* **Work request**:
Your response should consist solely of the lines from the one containing "공감 (299, 2472)" through the end of the data, copied exactly.

[Stored data]
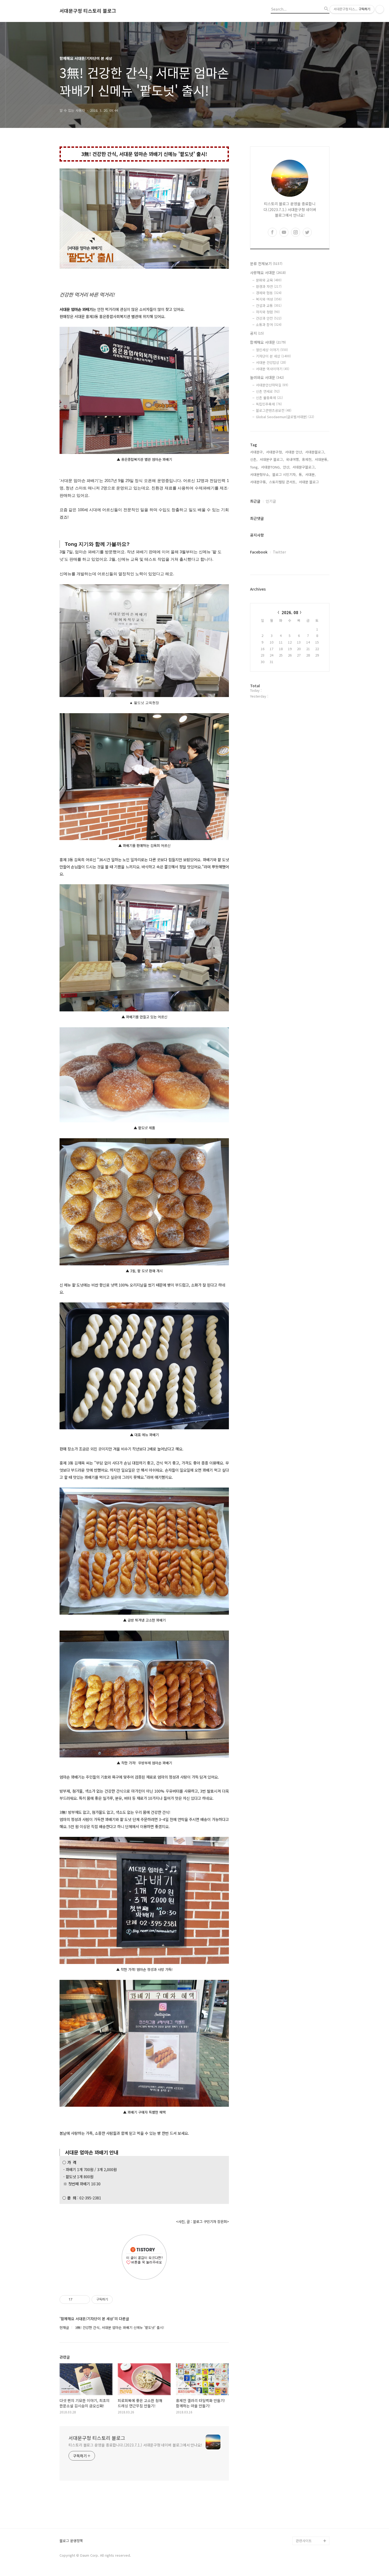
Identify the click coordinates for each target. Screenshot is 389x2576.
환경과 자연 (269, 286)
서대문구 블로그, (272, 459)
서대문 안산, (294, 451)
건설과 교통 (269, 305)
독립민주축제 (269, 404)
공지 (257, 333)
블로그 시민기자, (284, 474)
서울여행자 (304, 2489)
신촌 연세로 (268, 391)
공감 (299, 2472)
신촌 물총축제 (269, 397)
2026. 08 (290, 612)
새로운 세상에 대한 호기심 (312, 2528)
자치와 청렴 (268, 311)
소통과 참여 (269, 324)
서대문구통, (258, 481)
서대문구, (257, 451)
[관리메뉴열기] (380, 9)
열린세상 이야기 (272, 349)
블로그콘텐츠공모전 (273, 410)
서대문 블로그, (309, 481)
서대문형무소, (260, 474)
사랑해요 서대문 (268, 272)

* **Solved exercise**:
공감 (299, 2472)
신촌 물총축제 (269, 397)
2026. 08 (290, 612)
새로운 세상에 대한 호기심 (312, 2528)
자치와 청렴 (268, 311)
소통과 참여 (269, 324)
서대문구통, (258, 481)
서대문구, (257, 451)
[관리메뉴열기] (380, 9)
열린세상 이야기 (272, 349)
블로그콘텐츠공모전 (273, 410)
서대문 블로그, (309, 481)
서대문형무소, (260, 474)
사랑해요 서대문 (268, 272)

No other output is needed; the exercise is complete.